**Exercise:**
Please write out each entry below exactly as it appears.

**Information provided:**
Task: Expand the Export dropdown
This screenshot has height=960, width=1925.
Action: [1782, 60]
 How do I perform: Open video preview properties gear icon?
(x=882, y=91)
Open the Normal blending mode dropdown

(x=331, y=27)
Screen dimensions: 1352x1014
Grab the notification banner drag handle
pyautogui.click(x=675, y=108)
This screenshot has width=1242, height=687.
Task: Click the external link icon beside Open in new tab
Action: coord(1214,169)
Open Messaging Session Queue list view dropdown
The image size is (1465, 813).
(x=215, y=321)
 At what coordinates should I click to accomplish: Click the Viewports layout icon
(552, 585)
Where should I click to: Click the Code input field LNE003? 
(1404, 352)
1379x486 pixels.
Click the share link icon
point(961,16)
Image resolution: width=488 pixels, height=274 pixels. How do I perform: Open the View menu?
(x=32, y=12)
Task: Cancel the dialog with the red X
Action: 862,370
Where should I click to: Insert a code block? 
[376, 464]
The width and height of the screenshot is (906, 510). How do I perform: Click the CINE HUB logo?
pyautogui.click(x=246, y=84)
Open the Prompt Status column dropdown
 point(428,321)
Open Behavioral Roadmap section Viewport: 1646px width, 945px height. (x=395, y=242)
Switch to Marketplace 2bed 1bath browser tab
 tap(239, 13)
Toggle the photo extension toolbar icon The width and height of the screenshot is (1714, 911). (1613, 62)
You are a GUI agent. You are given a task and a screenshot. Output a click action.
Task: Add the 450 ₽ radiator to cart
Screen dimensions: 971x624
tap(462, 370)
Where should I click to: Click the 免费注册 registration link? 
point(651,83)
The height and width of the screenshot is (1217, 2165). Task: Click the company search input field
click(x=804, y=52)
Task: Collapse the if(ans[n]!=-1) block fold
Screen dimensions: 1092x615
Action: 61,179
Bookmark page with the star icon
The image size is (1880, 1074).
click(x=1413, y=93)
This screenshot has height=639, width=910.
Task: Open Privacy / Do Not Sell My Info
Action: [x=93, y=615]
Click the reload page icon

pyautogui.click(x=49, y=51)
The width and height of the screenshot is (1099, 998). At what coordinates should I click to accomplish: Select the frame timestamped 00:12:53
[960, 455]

**Result for this exercise:**
Task: Expand the Export dropdown
This screenshot has height=960, width=1925.
Action: [1782, 60]
 How do I perform: Open video preview properties gear icon?
(x=882, y=91)
Open the Normal blending mode dropdown

(x=331, y=27)
Screen dimensions: 1352x1014
Grab the notification banner drag handle
pyautogui.click(x=675, y=108)
This screenshot has width=1242, height=687.
Task: Click the external link icon beside Open in new tab
Action: coord(1214,169)
Open Messaging Session Queue list view dropdown
The image size is (1465, 813).
(x=215, y=321)
 At what coordinates should I click to accomplish: Click the Viewports layout icon
(552, 585)
Where should I click to: Click the Code input field LNE003? 
(1404, 352)
1379x486 pixels.
Click the share link icon
point(961,16)
Image resolution: width=488 pixels, height=274 pixels. How do I perform: Open the View menu?
(x=32, y=12)
Task: Cancel the dialog with the red X
Action: 862,370
Where should I click to: Insert a code block? 
[376, 464]
The width and height of the screenshot is (906, 510). How do I perform: Click the CINE HUB logo?
pyautogui.click(x=246, y=84)
Open the Prompt Status column dropdown
 point(428,321)
Open Behavioral Roadmap section Viewport: 1646px width, 945px height. (x=395, y=242)
Switch to Marketplace 2bed 1bath browser tab
 tap(239, 13)
Toggle the photo extension toolbar icon The width and height of the screenshot is (1714, 911). (1613, 62)
You are a GUI agent. You are given a task and a screenshot. Output a click action.
Task: Add the 450 ₽ radiator to cart
Screen dimensions: 971x624
tap(462, 370)
Where should I click to: Click the 免费注册 registration link? 
point(651,83)
The height and width of the screenshot is (1217, 2165). Task: Click the company search input field
click(x=804, y=52)
Task: Collapse the if(ans[n]!=-1) block fold
Screen dimensions: 1092x615
Action: 61,179
Bookmark page with the star icon
The image size is (1880, 1074).
click(x=1413, y=93)
This screenshot has height=639, width=910.
Task: Open Privacy / Do Not Sell My Info
Action: [x=93, y=615]
Click the reload page icon

pyautogui.click(x=49, y=51)
The width and height of the screenshot is (1099, 998). At what coordinates should I click to accomplish: Select the frame timestamped 00:12:53
[960, 455]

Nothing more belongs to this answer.